RBS says it will send small firms to peer-to-peer lenders

New partnership comes as part of a push for improved small business financing

RBS warned clients of trouble just before the 2008 crisis. It has done so again Credit: Photo: Getty Images

Royal Bank of Scotland has teamed up with a pair of peer-to-peer lenders to offer alternative loans to small companies that are rejected by the bank, in the industry's latest attempt to improve access to corporate lending.

RBS, Britain’s biggest lender to small businesses, said it expects to refer thousands of firms to Funding Circle and Assetz Capital following a pilot that begins next week in Scotland and the south-west of England.

“In the past, it would have been unthinkable for an alternative lender, let alone a new peer-to-peer lender, to collaborate with a bank. However, it is clear that there’s a genuine desire emerging for banks to support SMEs more by introducing alternative lending industry options,” said Andrew Holgate, managing director of Assetz.

RBS follows in the footsteps of Santander, which announced a partnership with Funding Circle last summer.

Research by the Department for Business last year found that half of all small firms that apply for a loan are rejected.

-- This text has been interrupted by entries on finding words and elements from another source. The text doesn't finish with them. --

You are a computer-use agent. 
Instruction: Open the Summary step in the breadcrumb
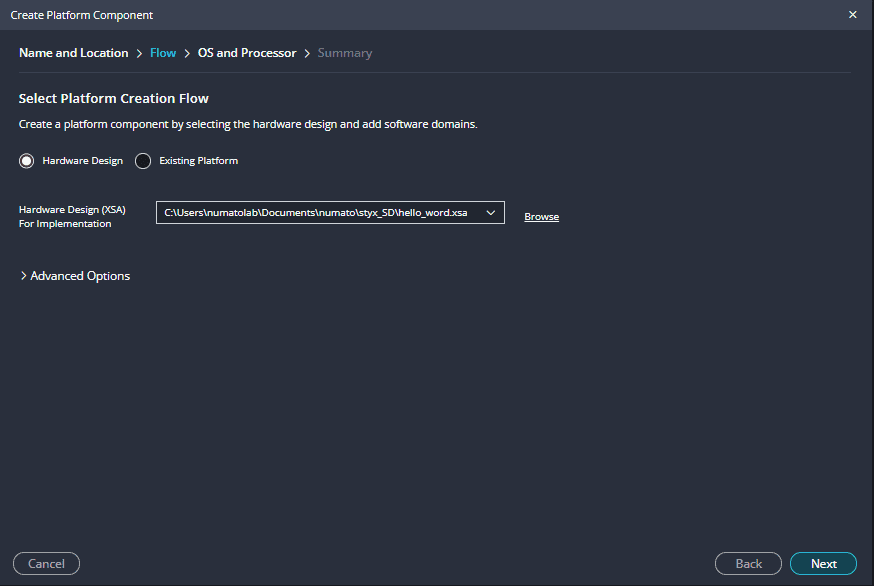(x=344, y=53)
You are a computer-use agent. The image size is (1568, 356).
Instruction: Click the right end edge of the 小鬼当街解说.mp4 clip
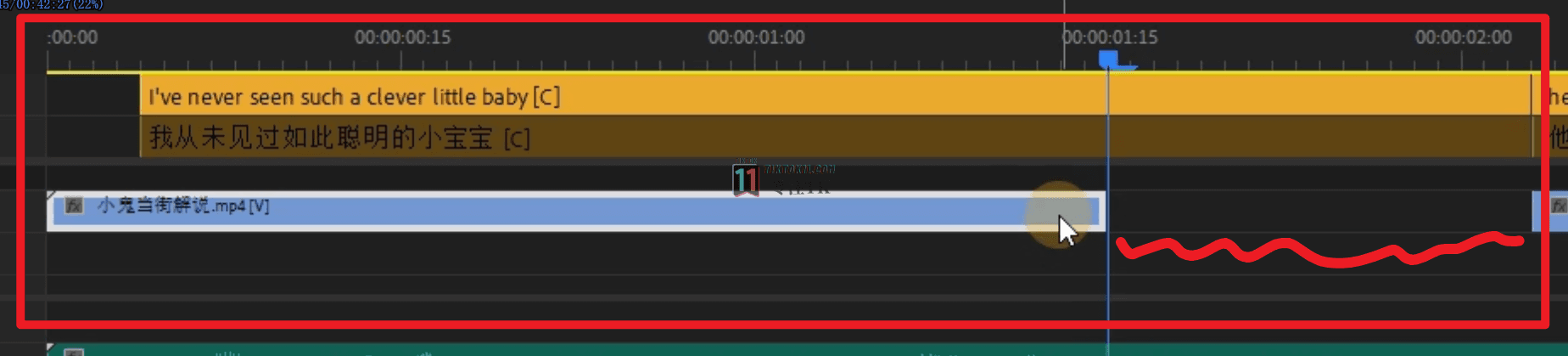click(1104, 211)
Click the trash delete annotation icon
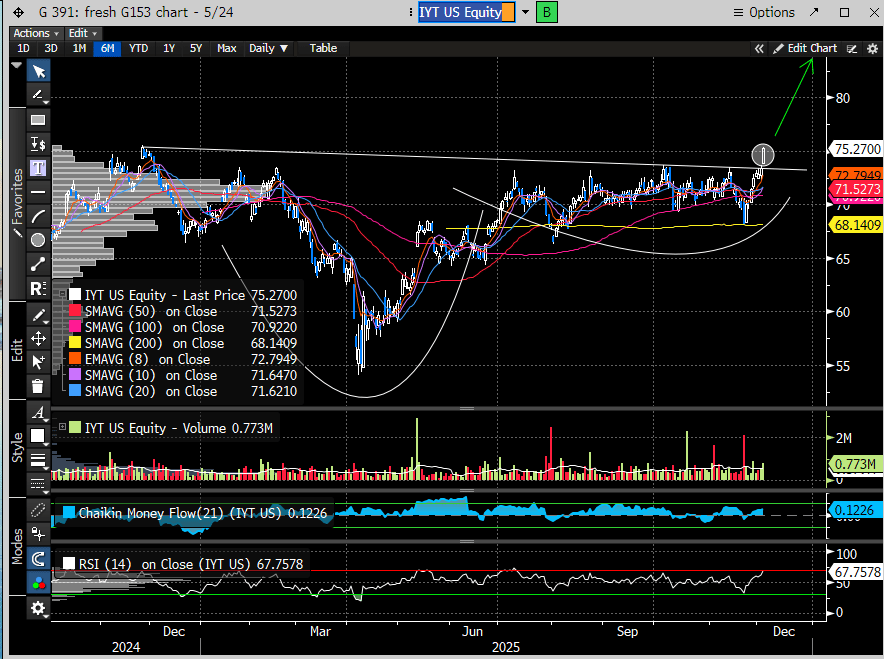Viewport: 884px width, 659px height. (38, 386)

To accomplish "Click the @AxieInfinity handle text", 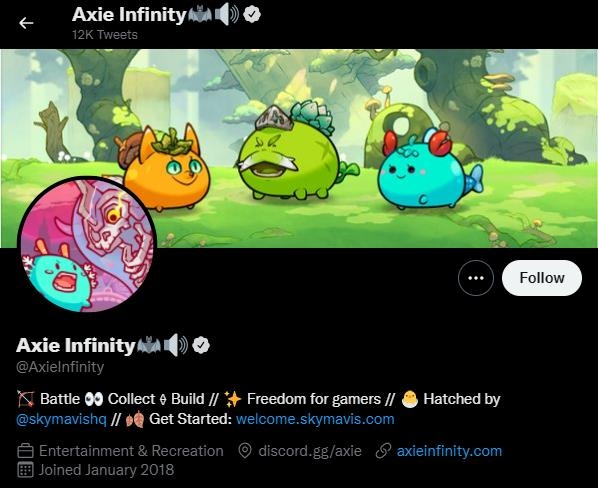I will (x=60, y=367).
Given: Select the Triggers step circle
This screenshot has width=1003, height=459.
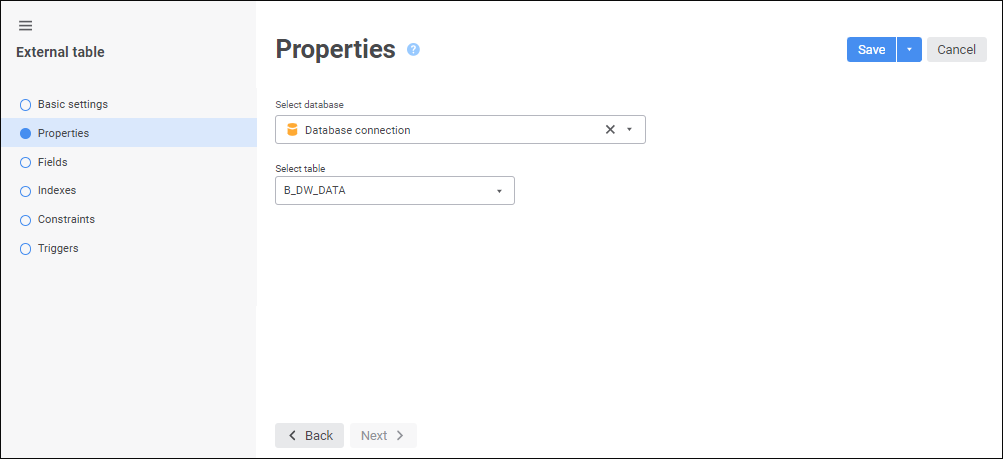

The Government is working on several measures to push mainstream banks to refer rejected firms to alternative lenders in the hope that lending to small businesses will improve.

The biggest banks lent £128m less to small businesses in the three months to the end of September through the Funding for Lending scheme, a Bank of England programme to provide cheap loans in the hope they would be offered to households and small firms more freely.

Peer-to-peer lending makes up just 1pc of all business loans, according to RBS, but the industry is growing quickly. Funding Circle has lent £494m since its inception four years ago, including £40m from the Government’s British Business Bank.